More than a third of the companies in the Standard & Poor's 500-stock index have hiked their dividends in 2018, and none have cut their payout, according to Howard Silverblatt, senior industry analyst for S&P Dow Jones Indices.

An improving economic backdrop and U.S. tax cuts have pushed first-quarter corporate earnings up by more than 15%, per data from FactSet, creating an environment that is conducive for generous dividend increases.

Despite this, several companies in the market are quite challenged. From the rise of e-commerce to regulatory changes and interest-rate volatility, a handful of factors have pushed the sustainability of 10 companies' dividends to the brink. While a payout cut is not necessarily imminent, dividend research firm Simply Safe Dividends has assigned each of these businesses a Dividend Safety Score of "Risky."

Dividend Safety Scores are a metric developed by Simply Safe Dividends to help investors avoid dividend cuts.
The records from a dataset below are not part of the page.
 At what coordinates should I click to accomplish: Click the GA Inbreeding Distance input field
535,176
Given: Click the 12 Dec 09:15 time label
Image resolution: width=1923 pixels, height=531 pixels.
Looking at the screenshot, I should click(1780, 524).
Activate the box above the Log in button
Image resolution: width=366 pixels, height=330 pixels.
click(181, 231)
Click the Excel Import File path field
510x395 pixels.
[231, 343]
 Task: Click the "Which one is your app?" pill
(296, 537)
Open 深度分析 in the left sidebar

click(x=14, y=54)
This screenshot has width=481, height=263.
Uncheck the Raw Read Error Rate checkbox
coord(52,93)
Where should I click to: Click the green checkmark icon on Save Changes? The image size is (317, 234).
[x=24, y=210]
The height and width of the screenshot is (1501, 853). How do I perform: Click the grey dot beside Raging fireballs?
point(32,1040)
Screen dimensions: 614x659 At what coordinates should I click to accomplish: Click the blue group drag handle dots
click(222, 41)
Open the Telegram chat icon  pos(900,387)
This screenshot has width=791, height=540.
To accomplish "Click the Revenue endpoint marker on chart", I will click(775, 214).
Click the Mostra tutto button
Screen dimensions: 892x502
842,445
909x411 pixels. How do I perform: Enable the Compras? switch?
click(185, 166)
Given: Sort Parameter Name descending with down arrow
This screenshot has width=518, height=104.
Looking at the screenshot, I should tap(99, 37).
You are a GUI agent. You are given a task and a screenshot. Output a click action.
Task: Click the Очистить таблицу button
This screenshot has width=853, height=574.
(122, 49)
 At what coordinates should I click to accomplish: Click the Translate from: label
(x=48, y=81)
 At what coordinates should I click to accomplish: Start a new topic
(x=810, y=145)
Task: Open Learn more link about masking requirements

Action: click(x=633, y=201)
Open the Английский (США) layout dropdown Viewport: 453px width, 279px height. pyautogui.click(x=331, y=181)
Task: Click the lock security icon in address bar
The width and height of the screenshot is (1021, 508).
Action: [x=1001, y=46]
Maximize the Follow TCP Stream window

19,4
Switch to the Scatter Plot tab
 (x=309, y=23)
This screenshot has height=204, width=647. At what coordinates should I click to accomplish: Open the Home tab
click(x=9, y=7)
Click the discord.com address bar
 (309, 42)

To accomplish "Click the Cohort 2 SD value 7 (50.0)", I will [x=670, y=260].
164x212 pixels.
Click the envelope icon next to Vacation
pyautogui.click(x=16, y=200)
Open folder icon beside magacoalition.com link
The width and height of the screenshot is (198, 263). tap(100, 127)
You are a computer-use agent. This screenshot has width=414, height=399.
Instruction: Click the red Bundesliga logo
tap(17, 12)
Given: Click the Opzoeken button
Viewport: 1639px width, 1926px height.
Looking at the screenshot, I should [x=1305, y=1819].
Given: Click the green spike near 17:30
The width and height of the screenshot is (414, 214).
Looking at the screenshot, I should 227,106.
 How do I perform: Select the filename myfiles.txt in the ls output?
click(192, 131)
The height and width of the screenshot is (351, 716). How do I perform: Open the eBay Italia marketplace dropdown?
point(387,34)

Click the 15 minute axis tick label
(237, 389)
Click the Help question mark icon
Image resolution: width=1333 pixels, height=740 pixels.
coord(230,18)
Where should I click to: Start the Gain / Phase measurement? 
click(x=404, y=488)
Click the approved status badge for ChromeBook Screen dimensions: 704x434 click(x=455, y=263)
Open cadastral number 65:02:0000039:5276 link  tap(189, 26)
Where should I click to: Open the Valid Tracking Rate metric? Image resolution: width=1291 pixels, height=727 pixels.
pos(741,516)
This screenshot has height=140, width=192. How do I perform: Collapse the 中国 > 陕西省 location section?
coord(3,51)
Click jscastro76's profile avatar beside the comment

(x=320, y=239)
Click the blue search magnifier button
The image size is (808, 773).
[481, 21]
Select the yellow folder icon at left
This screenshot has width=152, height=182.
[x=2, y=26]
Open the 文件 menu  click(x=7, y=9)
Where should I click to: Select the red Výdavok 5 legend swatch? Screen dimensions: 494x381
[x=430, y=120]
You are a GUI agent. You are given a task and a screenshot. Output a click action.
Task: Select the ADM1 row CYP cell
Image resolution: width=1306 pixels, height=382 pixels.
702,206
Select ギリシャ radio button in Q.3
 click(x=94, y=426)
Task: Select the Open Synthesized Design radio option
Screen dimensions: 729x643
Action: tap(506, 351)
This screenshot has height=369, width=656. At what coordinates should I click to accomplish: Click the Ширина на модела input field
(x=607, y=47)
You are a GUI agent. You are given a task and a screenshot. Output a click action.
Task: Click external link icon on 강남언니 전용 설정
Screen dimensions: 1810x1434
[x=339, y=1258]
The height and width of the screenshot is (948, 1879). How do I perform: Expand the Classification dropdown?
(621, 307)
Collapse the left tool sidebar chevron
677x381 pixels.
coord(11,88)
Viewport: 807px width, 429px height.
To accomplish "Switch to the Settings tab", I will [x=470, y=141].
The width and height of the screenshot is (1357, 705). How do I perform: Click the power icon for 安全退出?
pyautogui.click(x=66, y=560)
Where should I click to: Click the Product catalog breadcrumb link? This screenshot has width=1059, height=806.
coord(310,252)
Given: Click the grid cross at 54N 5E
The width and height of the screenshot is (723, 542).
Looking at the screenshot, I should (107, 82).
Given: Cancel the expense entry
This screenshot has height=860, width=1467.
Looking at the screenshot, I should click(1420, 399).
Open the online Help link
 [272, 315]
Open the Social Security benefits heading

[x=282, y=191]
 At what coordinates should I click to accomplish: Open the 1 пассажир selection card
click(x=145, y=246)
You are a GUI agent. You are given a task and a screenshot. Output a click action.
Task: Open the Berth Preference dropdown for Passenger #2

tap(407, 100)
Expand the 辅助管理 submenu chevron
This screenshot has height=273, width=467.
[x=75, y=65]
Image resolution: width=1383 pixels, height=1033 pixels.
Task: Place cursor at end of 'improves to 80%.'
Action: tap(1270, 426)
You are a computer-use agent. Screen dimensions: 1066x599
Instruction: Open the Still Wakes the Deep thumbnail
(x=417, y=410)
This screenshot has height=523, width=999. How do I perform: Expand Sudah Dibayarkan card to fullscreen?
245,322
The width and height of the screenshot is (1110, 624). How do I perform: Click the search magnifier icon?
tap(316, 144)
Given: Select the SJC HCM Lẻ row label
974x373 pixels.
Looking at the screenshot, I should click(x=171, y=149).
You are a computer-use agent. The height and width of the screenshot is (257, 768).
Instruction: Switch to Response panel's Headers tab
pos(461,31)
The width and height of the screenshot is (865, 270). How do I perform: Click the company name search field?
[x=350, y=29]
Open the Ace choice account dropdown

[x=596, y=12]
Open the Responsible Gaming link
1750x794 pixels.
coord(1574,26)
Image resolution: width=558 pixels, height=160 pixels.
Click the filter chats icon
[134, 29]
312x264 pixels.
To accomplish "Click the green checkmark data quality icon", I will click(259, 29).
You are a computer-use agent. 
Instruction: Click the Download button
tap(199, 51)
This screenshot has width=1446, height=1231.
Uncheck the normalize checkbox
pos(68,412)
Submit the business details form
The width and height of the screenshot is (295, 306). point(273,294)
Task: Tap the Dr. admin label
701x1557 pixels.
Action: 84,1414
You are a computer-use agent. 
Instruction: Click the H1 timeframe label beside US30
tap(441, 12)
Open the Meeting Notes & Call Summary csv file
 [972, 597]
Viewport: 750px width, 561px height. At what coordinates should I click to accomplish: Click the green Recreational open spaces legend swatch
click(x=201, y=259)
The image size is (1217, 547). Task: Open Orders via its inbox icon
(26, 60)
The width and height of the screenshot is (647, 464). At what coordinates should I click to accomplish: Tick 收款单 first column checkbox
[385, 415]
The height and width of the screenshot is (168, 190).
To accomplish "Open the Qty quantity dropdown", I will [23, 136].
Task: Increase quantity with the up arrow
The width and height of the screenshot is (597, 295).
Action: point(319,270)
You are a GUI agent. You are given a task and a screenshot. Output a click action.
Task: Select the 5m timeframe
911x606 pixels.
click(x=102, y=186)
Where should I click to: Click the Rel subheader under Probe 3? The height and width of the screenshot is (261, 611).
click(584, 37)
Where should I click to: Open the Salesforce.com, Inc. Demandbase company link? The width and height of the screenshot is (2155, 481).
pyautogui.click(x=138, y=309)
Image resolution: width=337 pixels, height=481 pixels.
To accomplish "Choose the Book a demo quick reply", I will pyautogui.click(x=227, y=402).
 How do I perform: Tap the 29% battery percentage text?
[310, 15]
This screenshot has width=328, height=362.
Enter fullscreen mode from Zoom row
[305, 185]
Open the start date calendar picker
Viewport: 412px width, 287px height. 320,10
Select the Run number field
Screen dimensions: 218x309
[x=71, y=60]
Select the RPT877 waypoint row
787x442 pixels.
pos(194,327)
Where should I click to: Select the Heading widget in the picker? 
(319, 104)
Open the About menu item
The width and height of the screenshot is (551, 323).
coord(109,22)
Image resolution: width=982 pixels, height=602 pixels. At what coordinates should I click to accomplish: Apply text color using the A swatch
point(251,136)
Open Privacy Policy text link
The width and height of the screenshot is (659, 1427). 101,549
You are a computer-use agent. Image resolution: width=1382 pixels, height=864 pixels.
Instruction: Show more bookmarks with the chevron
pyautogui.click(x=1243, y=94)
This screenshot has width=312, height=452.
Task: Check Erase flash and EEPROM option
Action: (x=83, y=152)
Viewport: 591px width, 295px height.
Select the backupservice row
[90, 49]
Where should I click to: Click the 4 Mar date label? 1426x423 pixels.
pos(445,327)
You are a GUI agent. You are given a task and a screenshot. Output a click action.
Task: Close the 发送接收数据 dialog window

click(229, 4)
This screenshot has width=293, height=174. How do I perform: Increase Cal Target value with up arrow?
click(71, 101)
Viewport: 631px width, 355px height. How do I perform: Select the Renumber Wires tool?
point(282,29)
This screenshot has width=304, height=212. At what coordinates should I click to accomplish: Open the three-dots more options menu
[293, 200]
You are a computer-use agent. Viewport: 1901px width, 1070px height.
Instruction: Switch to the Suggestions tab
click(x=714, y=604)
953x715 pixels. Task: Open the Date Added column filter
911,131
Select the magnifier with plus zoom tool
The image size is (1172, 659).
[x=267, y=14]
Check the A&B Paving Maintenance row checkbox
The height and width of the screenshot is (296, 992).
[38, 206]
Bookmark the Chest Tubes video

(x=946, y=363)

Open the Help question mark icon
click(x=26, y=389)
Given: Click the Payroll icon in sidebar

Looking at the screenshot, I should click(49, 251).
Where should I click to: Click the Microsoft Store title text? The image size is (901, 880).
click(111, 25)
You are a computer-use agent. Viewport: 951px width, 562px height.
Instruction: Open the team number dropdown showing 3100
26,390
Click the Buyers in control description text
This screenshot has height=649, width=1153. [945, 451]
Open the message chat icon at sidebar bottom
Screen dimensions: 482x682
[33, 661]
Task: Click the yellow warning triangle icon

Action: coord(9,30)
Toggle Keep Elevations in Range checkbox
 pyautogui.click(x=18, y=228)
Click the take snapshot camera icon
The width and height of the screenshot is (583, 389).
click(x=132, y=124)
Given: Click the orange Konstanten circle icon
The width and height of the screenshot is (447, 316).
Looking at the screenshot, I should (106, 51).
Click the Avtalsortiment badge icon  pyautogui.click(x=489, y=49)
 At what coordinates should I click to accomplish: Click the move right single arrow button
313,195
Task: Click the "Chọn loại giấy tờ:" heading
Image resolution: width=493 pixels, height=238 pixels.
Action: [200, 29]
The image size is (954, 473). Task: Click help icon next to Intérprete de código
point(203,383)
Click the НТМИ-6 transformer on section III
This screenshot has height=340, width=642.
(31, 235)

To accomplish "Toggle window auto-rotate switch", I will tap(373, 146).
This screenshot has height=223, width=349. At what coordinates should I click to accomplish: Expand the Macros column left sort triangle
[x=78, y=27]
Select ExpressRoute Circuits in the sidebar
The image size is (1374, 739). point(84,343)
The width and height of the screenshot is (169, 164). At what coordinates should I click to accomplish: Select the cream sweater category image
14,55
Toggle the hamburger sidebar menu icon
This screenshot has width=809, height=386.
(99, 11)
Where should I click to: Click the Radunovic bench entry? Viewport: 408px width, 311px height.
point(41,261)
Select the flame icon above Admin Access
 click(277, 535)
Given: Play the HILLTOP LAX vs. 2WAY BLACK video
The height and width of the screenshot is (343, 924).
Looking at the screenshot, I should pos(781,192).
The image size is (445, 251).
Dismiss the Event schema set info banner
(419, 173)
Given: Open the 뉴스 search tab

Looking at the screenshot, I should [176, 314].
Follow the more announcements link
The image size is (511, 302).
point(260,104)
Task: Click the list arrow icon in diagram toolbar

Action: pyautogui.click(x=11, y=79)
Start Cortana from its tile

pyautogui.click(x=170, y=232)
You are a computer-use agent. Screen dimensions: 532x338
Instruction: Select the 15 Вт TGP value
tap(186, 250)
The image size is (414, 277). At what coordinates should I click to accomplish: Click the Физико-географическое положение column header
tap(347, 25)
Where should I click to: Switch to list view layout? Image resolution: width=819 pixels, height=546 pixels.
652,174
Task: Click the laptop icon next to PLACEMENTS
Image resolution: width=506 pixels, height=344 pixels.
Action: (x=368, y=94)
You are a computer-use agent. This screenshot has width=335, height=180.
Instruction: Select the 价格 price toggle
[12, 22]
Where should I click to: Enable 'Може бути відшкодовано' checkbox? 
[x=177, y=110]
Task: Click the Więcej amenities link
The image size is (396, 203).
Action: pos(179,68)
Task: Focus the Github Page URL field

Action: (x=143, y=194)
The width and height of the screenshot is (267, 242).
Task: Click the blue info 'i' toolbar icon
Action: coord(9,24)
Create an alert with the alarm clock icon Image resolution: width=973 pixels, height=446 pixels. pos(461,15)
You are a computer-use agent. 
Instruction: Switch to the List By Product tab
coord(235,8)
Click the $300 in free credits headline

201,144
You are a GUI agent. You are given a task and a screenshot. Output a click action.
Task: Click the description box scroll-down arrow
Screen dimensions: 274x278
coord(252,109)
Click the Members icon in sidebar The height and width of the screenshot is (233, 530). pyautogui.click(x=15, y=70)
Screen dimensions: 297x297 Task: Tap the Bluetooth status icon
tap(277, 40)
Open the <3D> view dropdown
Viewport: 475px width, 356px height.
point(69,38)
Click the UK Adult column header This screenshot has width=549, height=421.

The scores scrub a company's most important financial metrics to assess its future payout risk, and they have correctly identified more than 98% of real-time dividend cuts ahead of time since inception.

Let's take a closer look at 10 potentially unsustainable dividends that could hurt your retirement portfolio.

Uniti Group

Getty Images

Market value: $3.5 billion

Dividend yield: 12.0%

The more concentrated a company's operations are, the more pain a business can experience if something goes wrong. In Uniti Group's (UNIT, $19.96) case, this real estate investment trust (REIT) specializing in fiber-optic cables generated 75% of its revenue from a single customer in 2017: Windstream (WIN).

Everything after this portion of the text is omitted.